Travere’s Filspari Poised to Dominate IgA Nephropathy Market

28 June 2024

Travere Therapeutics’ innovative drug Filspari is showing significant promise in the treatment of IgA nephropathy, even though it has not yet received full regulatory approval. Filspari, an endothelin and angiotensin II receptor antagonist, received accelerated approval from the FDA in February 2023 and has since been making notable progress in managing this rare autoimmune disease.

IgA nephropathy, also known as Berger's disease, is characterized by the accumulation of immunoglobulin A in the kidneys, which leads to blood and protein in the urine. This condition affects about 60,000 individuals in the United States. The National Kidney Foundation highlights four primary classes of drugs used to treat IgA nephropathy: corticosteroids, immunotherapies, ACE inhibitors, and angiotensin II blockers. While corticosteroids and immunotherapies work by suppressing the immune system, ACE inhibitors and angiotensin II blockers reduce the activity of angiotensin in the body, lowering blood pressure and proteinuria through the renin-angiotensin-aldosterone system.

Filspari's clinical efficacy offers compelling reasons for healthcare providers to consider it over traditional treatments. Immunotherapies like cyclophosphamide combined with prednisone can cause severe side effects, including drug-induced hepatitis and systemic infections. In contrast, Filspari is recognized as the first non-immunosuppressive therapy to reduce proteinuria in IgA nephropathy.

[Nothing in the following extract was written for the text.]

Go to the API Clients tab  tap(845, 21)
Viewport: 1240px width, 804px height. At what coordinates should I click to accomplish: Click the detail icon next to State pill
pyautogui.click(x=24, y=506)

The side effects associated with Filspari, such as peripheral edema, hypotension, dizziness, hyperkalemia, and anemia, are generally easier to manage than those of immunotherapies.

Travere reports that traditional ACE inhibitors or angiotensin receptor blockers, which lack endothelin activity, have only been able to delay the progression to end-stage renal disease by an average of 7.9 years. However, angiotensin II receptor antagonists with endothelin inhibition, like irbesartan or Filspari, have shown more favorable outcomes. Irbesartan can delay end-stage renal disease by 11.1 years on average, while Filspari can extend this period to 15.6 years. Irbesartan, marketed under the brand name Avapro, is similar to Filspari and is approved for hypertension and diabetic nephropathy treatment.

Given the superior long-term management provided by drugs with endothelin-inhibiting activity, such as Filspari, they are poised to become the preferred treatment option for IgA nephropathy. Although Calliditas Therapeutics’ Tarpeyo (budesonide) received full approval in December 2023, it focuses on the source of IgA antibody production rather than the root cause of the disease and can lead to infections if used long-term.

Travere is not only looking to establish Filspari as the first-line treatment for IgA nephropathy but also to expand its indications to other renal diseases like focal segmental glomerulosclerosis. The company is exploring the potential of using Filspari in earlier stages of the disease to enhance kidney protection.

Future clinical trials may investigate the combination of Filspari with Tarpeyo, as Filspari cannot be combined with other angiotensin receptor blockers. This combination could provide a comprehensive treatment approach for IgA nephropathy. With Filspari, Travere is strategically positioned to broaden its impact on rare diseases in the coming years.